La transformation [[Gamma]]1 : sm -> sm sera l'identité dans le cas où il n'y a pas de segmentation ou si toutes les archimesures respectent la condition ii). [[Gamma]]1, de même que les autres transformations, se justifie par notre intention de modifier notre entrée pendant le processus, ce qui donne une perspective créative à notre modèle.

Dans cette première étape, on trouve donc les points de segmentation pour diviser notre séquence musicale en archimesures. Pour l'instant trois techniques différentes sont proposées pour la segmentation en archimesures :

2.2.1.1 Segmentation manuelle.

La segmentation manuelle peut être vue comme une entrée du système correspondant à une liste des attaques qui marquent le début et la fin d'une ensemble d'archimesures. On ne pense pas cette méthode comme une connaissance a priori, puisque différentes représentations de la séquence musicale, ainsi que le résultat des automatismes, servent d'aide pour prendre une décision sur les points d'articulation à ce niveau là.

-----

• **Tâches demandées**
• A. Relevez, dans l'ordre, chaque nom placé juste après le mot « notre » dans l'extrait.
• B. Restituez sans rien changer le passage de l'extrait qui va de « 2.2.1.1 Segmentation manuelle. » jusqu'à « ce niveau là. ».
Le matériel qui suit n'est pas nécessaire.

• **Données fournies**
-----

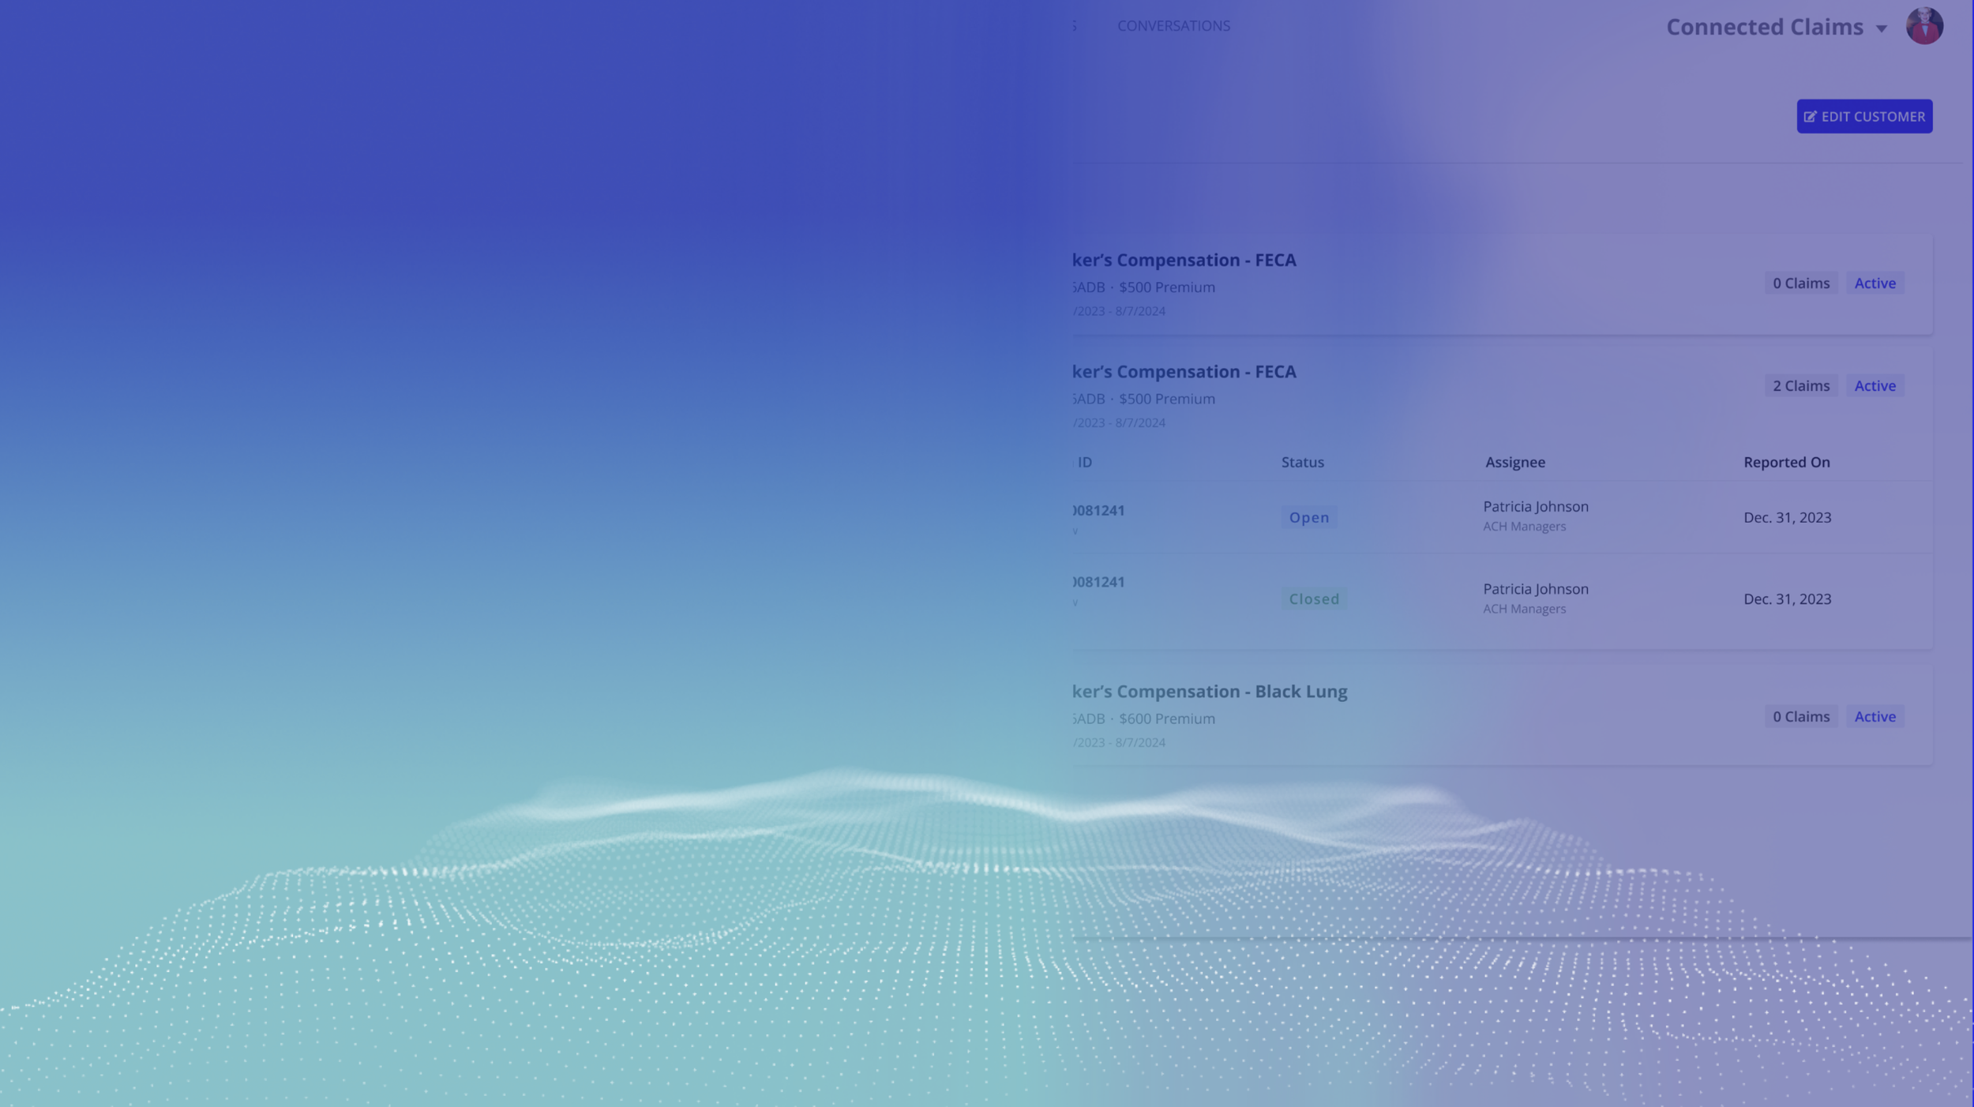Click the 0 Claims badge on Black Lung
Screen dimensions: 1974x1107
[x=1800, y=717]
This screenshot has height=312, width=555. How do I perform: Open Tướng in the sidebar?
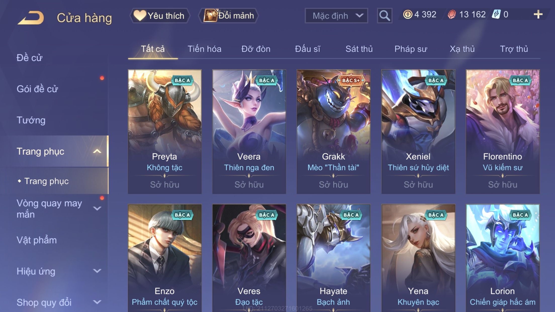click(x=31, y=120)
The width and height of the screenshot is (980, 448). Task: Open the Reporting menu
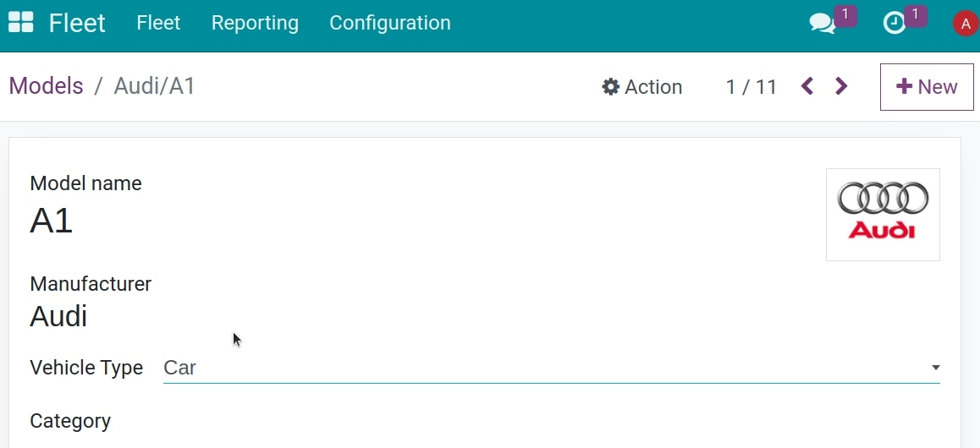(255, 23)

-----

• **Réponses aux tâches**
• A. intention, entrée, modèle, séquence

• B.
2.2.1.1 Segmentation manuelle.

La segmentation manuelle peut être vue comme une entrée du système correspondant à une liste des attaques qui marquent le début et la fin d'une ensemble d'archimesures. On ne pense pas cette méthode comme une connaissance a priori, puisque différentes représentations de la séquence musicale, ainsi que le résultat des automatismes, servent d'aide pour prendre une décision sur les points d'articulation à ce niveau là.